> [The problem] Give back exactly the lines from the one that holds "Open calendar picker for TP Dump row" through the final line of the data; omit the pictures and add nothing.
Dataset records below:
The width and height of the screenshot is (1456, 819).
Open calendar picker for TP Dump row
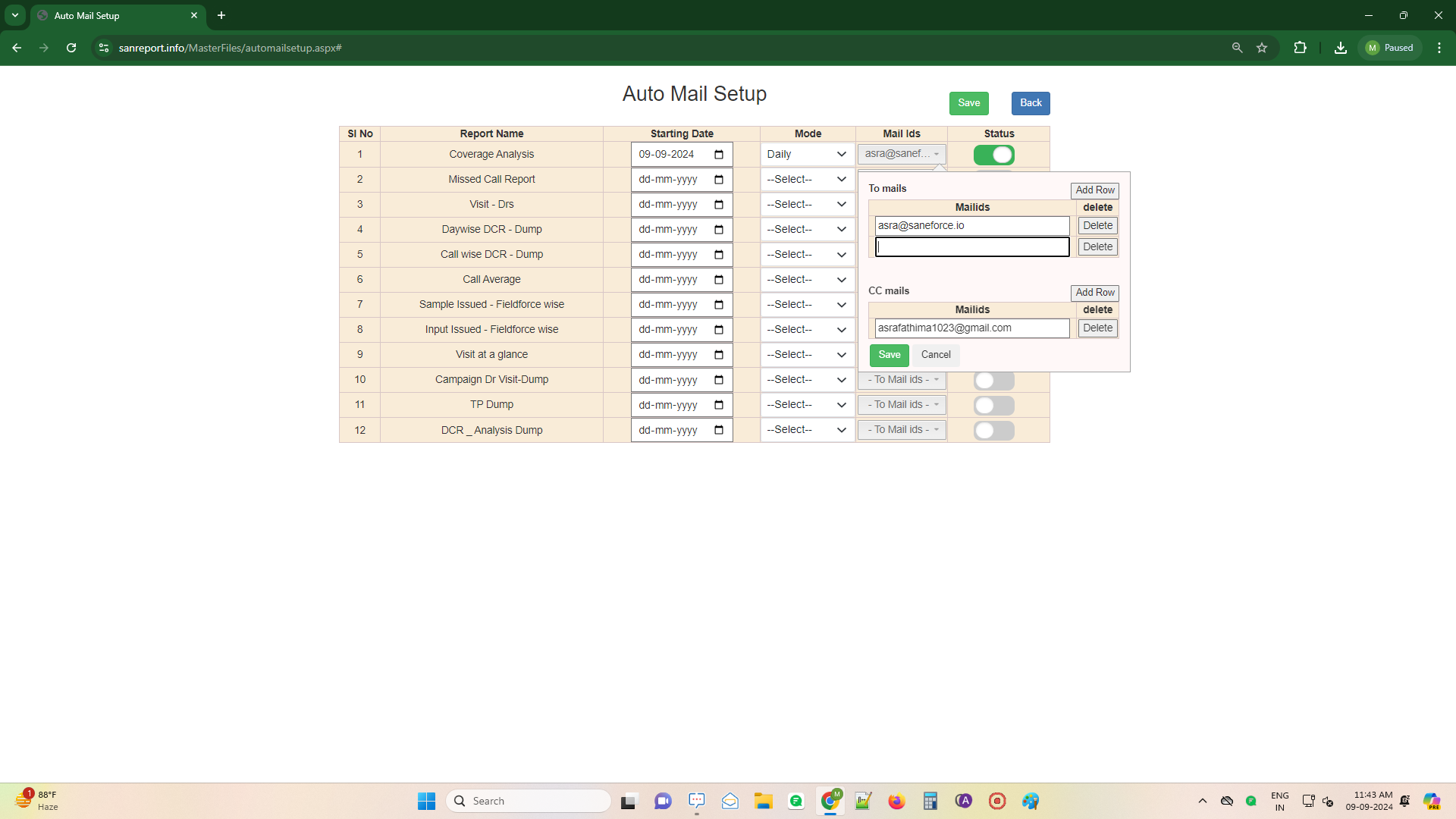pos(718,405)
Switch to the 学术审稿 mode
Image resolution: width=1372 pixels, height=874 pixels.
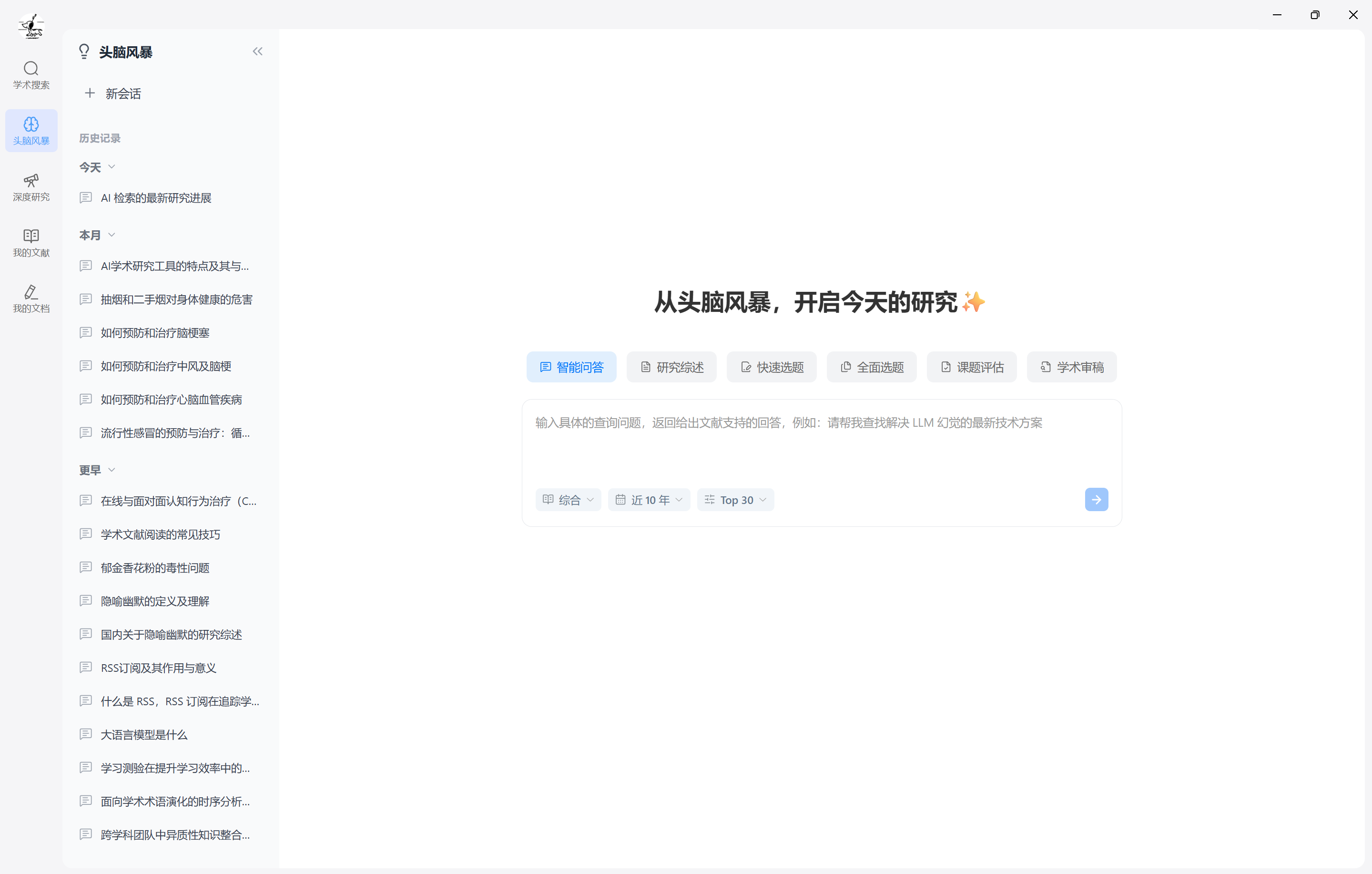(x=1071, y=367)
End of Dataset records.
> [Solved problem]
Open calendar picker for TP Dump row
pos(718,405)
Switch to the 学术审稿 mode
Image resolution: width=1372 pixels, height=874 pixels.
(x=1071, y=367)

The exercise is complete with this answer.